Au-delà de ce gigantisme, il est toujours intéressant de constater quelques éléments plus terre à terre. Par exemple, le métro. J’ai toujours apprécié le métrorail de la Washington Metropolitan Area Transit Authority (WMATA). Propre, efficace, rapide avec, là aussi, des stations monumentales (bien que manquant de la diversité des stations montréalaises). C’est aussi intéressant de constater son évolution: en 2013, la silver line était en travaux, en 2019, un premier bloc de cette ligne était actif, mais l’aéroport Dulles n’était toujours pas connecté. Cette fois-ci, toute la silver line est complétée, il est donc possible d’aller de Dulles (leur équivalent de Mirabel… mais qui a marché), à 45km, au centre-ville en métrorail. En parallèle, une nouvelle ligne (la purple line) est en construction et il est possible de charger ses tickets sur son cellulaire.

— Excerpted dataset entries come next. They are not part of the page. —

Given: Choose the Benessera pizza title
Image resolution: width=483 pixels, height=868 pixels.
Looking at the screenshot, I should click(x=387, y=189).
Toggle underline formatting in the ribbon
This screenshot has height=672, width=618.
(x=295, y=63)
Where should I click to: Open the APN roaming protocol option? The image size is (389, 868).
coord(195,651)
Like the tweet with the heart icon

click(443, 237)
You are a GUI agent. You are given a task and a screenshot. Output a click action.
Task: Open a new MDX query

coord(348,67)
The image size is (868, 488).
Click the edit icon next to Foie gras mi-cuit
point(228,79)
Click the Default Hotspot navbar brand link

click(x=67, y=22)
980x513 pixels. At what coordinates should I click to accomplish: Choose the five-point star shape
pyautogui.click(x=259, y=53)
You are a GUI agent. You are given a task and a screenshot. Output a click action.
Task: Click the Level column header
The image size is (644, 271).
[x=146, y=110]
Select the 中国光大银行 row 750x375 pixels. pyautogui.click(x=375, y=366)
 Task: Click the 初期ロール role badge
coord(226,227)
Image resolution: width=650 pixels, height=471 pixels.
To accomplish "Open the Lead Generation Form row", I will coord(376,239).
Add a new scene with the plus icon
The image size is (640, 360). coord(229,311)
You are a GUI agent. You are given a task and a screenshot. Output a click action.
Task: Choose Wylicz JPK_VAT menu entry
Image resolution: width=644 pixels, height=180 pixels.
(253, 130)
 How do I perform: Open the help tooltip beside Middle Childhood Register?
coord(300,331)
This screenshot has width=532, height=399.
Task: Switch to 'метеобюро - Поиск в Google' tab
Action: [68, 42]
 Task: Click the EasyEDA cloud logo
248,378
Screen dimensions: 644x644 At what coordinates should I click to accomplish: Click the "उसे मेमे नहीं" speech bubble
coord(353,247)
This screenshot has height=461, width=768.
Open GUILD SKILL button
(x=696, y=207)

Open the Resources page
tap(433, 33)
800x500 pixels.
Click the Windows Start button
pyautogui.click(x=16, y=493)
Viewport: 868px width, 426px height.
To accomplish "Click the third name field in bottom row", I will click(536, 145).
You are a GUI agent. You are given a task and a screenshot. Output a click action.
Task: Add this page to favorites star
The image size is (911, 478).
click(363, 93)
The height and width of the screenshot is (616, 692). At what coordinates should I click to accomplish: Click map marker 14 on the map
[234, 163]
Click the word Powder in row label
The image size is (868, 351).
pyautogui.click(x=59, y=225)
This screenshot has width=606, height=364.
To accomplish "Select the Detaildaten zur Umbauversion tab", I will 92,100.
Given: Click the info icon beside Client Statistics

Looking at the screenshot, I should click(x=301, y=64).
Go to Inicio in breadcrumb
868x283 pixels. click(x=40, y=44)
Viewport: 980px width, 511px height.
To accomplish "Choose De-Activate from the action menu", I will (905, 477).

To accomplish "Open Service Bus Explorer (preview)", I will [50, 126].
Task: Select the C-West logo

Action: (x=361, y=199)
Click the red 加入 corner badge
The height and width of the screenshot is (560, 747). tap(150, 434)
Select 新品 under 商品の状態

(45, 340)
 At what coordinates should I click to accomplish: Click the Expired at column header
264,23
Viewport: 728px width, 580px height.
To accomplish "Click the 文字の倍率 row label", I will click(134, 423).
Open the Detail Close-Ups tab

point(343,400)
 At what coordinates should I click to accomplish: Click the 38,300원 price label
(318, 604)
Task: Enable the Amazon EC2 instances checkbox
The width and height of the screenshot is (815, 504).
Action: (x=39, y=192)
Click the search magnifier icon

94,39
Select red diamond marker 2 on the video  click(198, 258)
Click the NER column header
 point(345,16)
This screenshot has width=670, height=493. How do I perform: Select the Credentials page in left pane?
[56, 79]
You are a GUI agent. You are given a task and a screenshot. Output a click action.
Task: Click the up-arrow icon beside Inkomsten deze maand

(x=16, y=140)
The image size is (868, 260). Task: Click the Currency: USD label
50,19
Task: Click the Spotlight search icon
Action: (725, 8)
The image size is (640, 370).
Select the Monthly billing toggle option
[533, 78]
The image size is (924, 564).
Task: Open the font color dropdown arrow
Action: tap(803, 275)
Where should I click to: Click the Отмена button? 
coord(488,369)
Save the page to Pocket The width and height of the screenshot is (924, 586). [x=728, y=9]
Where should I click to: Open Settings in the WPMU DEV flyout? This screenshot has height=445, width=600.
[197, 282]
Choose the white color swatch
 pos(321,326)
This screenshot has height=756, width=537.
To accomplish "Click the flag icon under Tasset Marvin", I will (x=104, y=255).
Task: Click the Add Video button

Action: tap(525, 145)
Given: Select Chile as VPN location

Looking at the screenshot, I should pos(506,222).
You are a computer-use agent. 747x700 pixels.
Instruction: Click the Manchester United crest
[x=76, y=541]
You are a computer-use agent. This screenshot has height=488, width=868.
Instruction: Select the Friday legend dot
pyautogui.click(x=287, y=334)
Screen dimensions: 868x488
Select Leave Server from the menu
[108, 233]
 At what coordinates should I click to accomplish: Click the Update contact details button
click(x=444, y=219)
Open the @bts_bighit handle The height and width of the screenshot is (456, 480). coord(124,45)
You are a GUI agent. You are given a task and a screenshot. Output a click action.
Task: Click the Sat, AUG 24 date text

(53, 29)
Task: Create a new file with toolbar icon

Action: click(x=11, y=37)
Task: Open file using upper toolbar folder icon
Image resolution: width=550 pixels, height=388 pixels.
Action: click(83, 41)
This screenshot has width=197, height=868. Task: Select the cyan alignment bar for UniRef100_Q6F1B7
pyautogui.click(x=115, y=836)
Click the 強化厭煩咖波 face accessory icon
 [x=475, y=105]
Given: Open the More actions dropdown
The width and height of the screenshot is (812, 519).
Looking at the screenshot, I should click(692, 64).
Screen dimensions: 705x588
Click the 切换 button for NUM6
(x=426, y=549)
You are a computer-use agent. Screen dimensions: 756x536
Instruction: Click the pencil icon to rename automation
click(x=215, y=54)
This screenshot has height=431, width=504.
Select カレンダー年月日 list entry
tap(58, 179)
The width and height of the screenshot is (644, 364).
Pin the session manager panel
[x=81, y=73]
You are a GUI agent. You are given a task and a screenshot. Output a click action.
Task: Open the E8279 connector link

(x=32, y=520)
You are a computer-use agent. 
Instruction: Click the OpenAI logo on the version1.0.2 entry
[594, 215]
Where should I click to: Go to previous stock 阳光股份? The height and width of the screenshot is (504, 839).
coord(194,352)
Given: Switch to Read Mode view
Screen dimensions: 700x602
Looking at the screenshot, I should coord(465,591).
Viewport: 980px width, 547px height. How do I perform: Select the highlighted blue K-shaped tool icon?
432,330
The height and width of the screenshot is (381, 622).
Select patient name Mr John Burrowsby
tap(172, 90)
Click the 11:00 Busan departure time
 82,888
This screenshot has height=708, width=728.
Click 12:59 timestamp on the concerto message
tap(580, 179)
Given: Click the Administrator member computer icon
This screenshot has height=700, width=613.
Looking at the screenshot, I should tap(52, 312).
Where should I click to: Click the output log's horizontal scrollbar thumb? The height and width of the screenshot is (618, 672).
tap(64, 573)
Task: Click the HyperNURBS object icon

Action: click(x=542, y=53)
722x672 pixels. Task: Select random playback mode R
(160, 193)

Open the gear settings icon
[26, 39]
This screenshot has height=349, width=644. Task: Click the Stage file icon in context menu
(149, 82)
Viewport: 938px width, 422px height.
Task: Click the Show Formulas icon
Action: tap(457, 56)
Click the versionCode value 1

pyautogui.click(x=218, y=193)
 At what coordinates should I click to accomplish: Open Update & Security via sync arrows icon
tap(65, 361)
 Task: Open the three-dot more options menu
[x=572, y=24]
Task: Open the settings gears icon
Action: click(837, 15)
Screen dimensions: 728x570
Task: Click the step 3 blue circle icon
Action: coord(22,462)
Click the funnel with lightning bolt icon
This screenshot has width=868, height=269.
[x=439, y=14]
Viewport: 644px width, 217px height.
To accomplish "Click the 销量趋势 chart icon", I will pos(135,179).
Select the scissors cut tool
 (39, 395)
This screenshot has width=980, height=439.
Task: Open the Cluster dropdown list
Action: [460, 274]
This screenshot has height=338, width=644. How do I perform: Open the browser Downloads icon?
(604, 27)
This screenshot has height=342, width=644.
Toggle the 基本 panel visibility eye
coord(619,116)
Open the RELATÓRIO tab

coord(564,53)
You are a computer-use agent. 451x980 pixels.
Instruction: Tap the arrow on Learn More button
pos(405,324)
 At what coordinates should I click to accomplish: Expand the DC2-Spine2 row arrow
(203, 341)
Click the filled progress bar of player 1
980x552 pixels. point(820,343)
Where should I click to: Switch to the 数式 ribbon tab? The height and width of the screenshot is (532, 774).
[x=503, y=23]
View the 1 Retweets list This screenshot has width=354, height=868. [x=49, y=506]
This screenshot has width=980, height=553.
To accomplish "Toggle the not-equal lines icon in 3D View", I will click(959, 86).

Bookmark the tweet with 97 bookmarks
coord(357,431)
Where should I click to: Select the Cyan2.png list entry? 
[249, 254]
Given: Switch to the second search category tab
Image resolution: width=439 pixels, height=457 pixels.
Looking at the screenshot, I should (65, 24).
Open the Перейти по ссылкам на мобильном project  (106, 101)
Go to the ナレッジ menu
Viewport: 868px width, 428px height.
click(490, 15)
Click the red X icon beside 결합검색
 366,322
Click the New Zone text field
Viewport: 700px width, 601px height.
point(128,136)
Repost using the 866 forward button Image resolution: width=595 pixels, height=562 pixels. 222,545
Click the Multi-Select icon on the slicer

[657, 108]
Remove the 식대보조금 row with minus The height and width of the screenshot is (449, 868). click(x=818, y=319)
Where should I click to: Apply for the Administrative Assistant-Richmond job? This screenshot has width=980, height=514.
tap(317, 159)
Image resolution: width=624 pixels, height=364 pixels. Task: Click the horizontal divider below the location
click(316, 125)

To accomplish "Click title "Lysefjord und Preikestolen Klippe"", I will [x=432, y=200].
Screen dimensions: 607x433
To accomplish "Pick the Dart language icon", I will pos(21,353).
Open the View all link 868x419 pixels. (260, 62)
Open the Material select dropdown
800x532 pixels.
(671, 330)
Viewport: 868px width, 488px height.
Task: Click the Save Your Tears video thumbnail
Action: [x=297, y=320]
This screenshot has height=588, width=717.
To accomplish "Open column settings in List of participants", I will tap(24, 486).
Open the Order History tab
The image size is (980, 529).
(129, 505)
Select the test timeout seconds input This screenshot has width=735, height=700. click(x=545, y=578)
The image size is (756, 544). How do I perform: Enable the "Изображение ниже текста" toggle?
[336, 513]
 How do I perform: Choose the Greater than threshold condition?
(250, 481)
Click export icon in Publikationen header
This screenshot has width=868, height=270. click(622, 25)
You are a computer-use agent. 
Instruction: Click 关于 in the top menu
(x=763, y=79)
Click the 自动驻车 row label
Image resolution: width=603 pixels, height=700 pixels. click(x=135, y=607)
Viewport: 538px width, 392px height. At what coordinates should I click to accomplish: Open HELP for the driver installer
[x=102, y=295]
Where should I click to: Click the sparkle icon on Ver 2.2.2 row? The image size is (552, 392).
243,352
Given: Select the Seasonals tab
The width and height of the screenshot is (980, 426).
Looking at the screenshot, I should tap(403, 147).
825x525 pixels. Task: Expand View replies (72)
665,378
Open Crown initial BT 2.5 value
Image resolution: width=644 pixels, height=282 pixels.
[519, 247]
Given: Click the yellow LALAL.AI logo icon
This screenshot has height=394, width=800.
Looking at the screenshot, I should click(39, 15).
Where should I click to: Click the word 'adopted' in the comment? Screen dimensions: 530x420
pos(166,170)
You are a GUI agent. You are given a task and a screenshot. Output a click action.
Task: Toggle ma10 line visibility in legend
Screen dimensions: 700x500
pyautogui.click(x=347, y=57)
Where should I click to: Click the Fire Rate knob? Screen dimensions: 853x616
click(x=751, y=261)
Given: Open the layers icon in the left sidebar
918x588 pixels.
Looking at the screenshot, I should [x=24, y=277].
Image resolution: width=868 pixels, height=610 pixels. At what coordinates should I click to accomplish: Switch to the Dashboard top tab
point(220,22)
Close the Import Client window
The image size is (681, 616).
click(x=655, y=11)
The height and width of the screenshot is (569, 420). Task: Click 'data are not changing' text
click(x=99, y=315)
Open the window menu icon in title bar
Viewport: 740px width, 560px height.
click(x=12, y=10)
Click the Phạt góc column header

Les réseaux de Montréal et de Washington DC ont connu une évolution assez similaire avec un développement rapide pendant les deux premières décennies puis une période de consolidation. Toutefois, le réseau WMATA a continué à se développer de manière continue, à un rythme limité, mais réel (5-6 stations par décennie à partir de 2000) alors que le réseau de Montréal a stagné avec seulement 3 nouvelles stations (le prolongement de la ligne orange à Laval) entre 1990 et le début des années 2020 avec l’ouverture du REM. Les conséquences sont nombreuses d’abord en matière de développement du réseau évidemment (imaginons ce qui serait possible avec, mettons 10-15 stations de plus). Ensuite, cela a des conséquences en matière de perte d’expertise et simplement de confiance dans la capacité à faire. Histoire de simplifier les choses, le réseau couvre 3 états/district, alors qu’on ne me parle pas de complexité politico-administrative…

Profitons-en pour souligner que WMATA, dans un pays qui est réputé pour laisser une grande place au privé, a financé le développement de la silver line de manière classique. On peut espérer qu’après la première mouture du REM, la leçon est prise et qu’on va éviter de retourner vers des modèles de financement discutables et que nous allons retrouver un rythme de développement du réseau pour les prochaines années.